== Your task ==
From the entries below, please output exactly the lines starting at the one containing "Где ты ходишь осень? (764, 382)" and ending at the one containing "Тучи (985, 1932)", both included.

↓

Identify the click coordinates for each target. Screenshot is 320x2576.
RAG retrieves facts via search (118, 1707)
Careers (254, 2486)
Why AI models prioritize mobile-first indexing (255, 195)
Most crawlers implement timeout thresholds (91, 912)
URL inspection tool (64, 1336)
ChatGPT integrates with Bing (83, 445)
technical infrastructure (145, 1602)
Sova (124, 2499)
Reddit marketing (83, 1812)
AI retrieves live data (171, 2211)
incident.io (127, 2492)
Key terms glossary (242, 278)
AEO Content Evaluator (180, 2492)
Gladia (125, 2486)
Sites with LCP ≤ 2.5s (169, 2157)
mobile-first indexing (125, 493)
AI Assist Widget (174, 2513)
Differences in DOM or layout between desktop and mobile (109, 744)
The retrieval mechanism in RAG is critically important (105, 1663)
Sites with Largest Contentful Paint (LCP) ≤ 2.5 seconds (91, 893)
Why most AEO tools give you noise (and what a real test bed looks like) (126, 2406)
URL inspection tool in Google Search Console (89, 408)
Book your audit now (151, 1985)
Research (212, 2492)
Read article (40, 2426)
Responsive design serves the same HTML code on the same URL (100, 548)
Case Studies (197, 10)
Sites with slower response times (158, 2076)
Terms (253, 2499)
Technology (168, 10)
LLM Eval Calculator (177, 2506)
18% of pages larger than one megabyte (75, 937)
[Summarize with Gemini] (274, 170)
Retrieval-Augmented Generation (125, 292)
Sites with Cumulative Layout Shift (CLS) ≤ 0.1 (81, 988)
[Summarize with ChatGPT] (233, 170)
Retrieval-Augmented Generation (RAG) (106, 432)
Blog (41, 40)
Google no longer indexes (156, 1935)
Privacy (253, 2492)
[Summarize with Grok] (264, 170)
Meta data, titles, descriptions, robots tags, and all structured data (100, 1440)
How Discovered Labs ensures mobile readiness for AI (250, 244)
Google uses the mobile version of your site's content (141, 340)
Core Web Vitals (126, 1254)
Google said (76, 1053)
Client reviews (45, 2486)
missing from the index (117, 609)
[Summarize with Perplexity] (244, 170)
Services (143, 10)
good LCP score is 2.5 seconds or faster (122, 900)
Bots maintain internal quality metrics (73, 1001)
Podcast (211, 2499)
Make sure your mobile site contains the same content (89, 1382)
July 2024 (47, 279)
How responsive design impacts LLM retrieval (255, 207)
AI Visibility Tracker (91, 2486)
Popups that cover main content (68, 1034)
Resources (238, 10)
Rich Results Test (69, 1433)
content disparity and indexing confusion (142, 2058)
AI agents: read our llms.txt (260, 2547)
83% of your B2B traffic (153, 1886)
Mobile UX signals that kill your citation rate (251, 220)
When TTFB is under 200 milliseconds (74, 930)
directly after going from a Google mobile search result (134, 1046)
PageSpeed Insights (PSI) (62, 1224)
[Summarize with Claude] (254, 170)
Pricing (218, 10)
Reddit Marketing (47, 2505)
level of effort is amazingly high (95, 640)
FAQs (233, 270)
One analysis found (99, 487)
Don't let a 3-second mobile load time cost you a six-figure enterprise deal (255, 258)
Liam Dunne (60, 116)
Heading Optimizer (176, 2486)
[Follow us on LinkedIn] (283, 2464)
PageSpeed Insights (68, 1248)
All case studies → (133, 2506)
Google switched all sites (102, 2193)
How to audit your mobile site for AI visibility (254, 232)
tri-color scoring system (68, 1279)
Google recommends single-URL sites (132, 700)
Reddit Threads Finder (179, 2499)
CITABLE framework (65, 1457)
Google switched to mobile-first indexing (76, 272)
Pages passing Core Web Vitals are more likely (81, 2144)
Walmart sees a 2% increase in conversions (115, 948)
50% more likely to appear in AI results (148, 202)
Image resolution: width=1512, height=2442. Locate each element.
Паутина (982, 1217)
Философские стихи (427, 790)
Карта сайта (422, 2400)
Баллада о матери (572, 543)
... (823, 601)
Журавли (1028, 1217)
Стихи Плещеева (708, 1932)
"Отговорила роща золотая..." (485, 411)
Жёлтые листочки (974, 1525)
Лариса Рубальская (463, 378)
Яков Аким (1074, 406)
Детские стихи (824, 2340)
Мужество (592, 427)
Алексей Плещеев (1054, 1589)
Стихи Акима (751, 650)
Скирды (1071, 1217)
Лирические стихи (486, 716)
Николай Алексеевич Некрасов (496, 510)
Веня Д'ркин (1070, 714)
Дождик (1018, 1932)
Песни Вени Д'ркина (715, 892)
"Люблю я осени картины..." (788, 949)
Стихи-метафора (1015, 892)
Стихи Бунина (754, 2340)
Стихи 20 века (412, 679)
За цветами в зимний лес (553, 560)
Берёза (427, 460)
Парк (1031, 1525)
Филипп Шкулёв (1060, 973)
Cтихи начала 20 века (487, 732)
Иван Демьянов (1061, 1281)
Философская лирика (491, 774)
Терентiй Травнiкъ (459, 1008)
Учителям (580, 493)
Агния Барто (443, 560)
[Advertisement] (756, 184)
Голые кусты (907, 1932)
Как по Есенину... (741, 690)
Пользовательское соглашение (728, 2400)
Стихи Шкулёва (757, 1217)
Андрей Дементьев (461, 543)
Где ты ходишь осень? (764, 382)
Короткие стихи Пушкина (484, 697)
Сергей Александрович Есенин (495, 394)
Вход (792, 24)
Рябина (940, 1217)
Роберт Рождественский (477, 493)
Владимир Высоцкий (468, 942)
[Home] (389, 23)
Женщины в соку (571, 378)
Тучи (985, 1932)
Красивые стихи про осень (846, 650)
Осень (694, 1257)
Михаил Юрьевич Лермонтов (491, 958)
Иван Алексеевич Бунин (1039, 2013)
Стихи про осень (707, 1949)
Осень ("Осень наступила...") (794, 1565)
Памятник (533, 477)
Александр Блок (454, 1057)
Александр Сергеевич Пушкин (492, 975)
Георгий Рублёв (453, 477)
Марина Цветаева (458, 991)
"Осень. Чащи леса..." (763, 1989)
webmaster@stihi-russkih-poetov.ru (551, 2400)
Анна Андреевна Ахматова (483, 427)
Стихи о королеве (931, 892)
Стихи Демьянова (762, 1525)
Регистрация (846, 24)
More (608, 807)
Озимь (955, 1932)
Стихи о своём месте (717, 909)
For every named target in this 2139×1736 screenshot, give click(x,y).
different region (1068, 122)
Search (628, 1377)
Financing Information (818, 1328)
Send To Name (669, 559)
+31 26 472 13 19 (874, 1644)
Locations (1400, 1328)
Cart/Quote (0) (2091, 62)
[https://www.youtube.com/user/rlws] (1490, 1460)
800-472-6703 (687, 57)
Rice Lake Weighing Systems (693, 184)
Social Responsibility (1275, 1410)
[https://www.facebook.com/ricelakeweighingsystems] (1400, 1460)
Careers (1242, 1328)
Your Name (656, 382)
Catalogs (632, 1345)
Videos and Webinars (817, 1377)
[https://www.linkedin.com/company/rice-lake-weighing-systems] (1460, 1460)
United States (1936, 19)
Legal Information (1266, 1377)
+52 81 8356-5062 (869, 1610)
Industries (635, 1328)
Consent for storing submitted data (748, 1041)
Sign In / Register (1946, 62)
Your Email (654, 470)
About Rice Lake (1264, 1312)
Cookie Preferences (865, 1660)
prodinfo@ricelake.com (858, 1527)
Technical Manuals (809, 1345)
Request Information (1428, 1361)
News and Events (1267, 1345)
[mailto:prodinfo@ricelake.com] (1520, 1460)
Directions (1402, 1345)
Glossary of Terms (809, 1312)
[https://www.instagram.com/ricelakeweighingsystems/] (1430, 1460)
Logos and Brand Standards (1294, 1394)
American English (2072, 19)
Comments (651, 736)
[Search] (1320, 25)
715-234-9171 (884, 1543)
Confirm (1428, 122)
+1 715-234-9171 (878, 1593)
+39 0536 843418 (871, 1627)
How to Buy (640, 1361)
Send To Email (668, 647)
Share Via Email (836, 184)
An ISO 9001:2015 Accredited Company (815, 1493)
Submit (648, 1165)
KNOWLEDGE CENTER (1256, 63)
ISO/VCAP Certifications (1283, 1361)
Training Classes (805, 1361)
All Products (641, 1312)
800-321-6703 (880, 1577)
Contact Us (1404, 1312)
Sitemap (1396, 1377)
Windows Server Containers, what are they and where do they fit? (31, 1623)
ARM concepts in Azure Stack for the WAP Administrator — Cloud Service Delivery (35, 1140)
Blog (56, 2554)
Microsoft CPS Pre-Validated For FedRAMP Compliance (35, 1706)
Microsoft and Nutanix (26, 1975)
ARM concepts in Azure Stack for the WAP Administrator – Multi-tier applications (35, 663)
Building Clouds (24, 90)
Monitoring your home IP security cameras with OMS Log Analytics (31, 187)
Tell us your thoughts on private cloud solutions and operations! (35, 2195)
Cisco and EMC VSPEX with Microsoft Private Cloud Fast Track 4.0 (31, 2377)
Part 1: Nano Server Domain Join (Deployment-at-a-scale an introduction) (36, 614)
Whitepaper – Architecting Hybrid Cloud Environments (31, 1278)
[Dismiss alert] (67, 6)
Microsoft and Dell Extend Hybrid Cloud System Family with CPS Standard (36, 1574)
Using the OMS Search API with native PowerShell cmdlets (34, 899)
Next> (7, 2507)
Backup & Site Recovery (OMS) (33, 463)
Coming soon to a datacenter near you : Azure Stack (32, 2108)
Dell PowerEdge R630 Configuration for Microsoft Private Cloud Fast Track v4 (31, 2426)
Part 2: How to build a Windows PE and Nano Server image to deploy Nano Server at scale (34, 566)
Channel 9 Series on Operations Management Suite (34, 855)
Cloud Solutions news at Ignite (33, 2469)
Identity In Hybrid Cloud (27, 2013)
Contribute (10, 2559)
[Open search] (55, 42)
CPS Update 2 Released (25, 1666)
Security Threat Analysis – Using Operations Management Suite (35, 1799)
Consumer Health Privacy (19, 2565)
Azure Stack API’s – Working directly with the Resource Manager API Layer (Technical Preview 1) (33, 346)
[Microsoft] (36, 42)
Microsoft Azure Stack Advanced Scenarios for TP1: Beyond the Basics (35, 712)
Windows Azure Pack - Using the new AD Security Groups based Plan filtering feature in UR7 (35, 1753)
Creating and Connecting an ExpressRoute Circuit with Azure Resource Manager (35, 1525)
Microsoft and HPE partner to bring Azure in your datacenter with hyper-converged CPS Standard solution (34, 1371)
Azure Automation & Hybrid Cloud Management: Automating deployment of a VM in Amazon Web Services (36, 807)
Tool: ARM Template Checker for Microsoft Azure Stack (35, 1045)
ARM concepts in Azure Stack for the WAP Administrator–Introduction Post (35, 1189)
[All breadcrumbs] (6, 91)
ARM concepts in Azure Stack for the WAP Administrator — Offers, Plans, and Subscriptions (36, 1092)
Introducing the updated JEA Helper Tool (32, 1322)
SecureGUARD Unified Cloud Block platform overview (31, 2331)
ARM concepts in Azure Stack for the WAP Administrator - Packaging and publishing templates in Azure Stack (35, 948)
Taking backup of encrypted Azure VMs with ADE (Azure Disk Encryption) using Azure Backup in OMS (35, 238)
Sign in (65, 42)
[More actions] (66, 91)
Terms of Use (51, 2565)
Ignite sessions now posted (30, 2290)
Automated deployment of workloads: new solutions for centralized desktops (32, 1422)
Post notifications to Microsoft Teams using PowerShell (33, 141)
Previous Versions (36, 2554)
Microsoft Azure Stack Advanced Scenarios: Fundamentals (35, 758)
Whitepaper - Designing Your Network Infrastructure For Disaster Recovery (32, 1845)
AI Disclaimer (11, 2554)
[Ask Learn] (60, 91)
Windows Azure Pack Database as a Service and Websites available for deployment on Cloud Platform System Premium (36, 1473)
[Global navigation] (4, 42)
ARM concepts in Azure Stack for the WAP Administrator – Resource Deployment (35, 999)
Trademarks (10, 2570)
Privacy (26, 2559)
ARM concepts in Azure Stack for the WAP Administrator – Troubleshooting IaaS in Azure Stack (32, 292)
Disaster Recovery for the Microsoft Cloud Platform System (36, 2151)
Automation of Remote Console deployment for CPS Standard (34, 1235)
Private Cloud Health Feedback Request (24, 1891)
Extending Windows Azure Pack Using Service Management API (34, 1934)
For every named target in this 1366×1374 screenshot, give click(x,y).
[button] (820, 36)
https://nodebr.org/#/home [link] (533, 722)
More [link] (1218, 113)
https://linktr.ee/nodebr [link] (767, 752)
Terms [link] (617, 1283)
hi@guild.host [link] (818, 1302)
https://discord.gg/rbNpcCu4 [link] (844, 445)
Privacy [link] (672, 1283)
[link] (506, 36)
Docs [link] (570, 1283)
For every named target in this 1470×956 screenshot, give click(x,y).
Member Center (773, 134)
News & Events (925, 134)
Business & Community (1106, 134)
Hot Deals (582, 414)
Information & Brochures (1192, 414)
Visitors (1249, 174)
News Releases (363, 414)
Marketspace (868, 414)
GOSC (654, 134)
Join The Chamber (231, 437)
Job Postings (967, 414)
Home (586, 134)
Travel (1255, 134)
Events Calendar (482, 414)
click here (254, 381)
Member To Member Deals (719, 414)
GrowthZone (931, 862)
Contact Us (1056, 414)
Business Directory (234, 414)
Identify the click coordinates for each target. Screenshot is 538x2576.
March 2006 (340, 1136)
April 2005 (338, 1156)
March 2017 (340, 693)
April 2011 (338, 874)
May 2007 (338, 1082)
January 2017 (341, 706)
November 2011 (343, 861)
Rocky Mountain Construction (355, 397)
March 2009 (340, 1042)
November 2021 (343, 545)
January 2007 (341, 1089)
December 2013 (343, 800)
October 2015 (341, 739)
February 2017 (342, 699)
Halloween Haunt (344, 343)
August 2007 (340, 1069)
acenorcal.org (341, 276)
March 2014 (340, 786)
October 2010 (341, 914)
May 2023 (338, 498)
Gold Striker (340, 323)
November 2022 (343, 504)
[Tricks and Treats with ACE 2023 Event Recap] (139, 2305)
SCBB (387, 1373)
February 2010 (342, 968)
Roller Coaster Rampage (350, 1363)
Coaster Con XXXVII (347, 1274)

↑

== Answer ==
Где ты ходишь осень? (764, 382)
Короткие стихи Пушкина (484, 697)
Сергей Александрович Есенин (495, 394)
Вход (792, 24)
Рябина (940, 1217)
Роберт Рождественский (477, 493)
Владимир Высоцкий (468, 942)
[Home] (389, 23)
Женщины в соку (571, 378)
Тучи (985, 1932)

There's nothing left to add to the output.